[Collected data]
━━━

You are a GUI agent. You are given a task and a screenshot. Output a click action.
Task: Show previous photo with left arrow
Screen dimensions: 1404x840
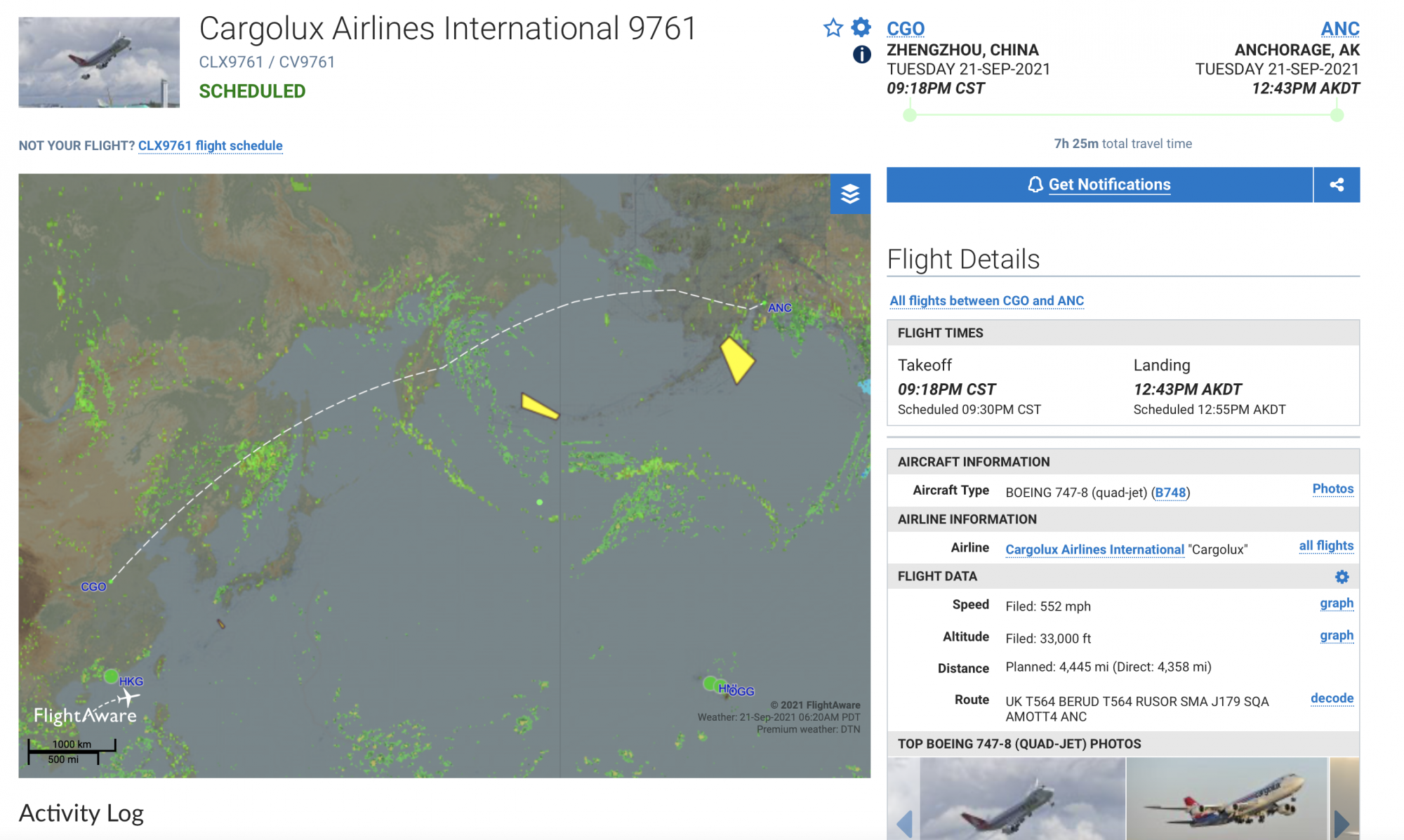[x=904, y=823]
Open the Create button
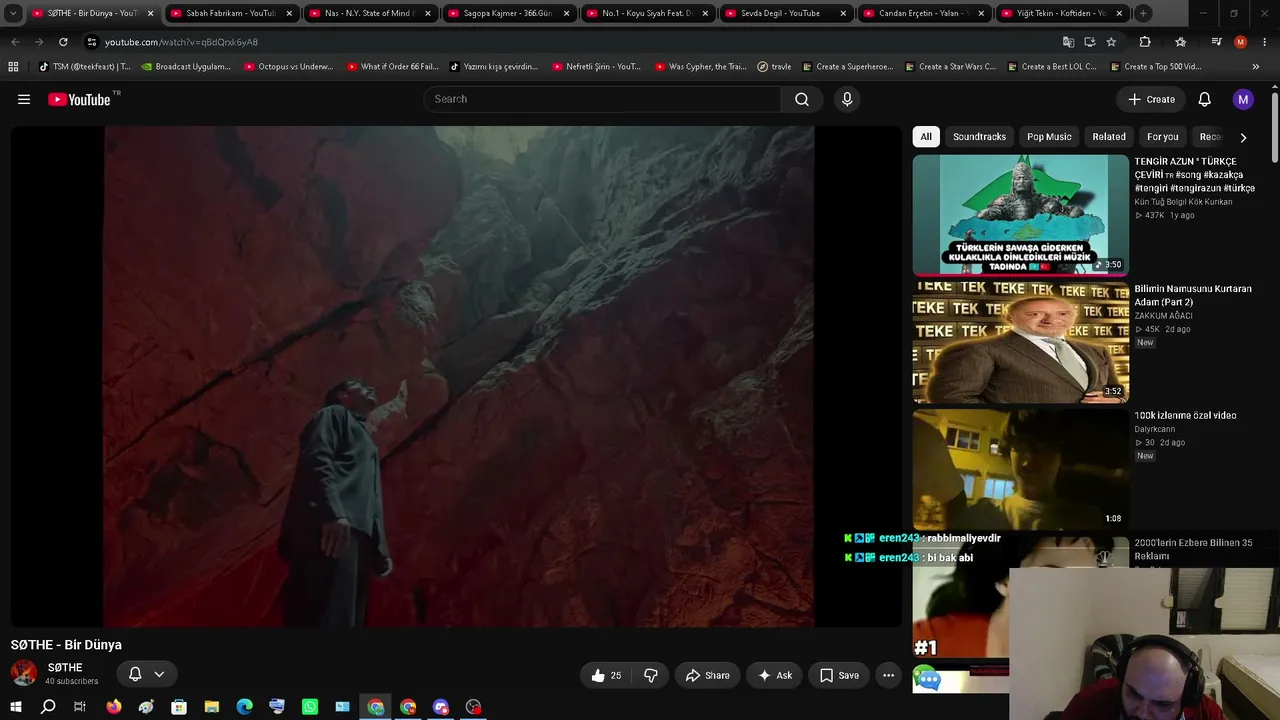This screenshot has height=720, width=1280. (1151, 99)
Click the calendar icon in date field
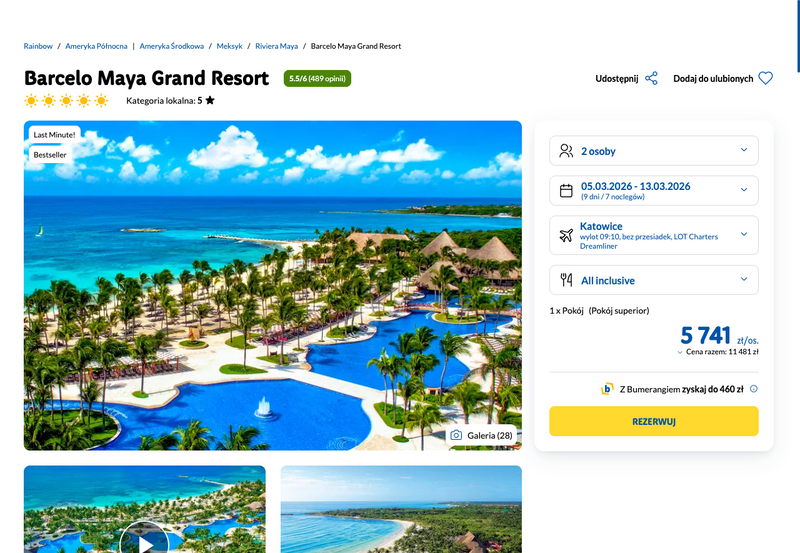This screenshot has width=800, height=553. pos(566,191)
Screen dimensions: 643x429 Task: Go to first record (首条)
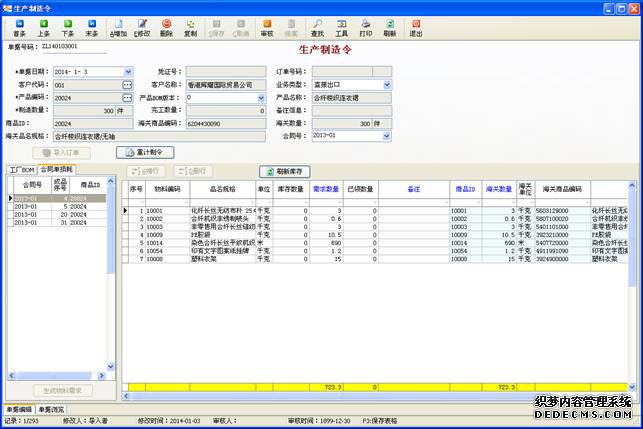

━━━

Work request ->
Copy exactly the lines from the line that contains "Task: Show previous photo with left arrow" through the last line of the records above, both ends included, but leave out the pictures.

Output for this exercise ->
Task: Show previous photo with left arrow
Screen dimensions: 1404x840
[x=904, y=823]
Open the Create button
This screenshot has height=720, width=1280. (1151, 99)
Click the calendar icon in date field
This screenshot has width=800, height=553. pos(566,191)
Screen dimensions: 643x429 Task: Go to first record (首条)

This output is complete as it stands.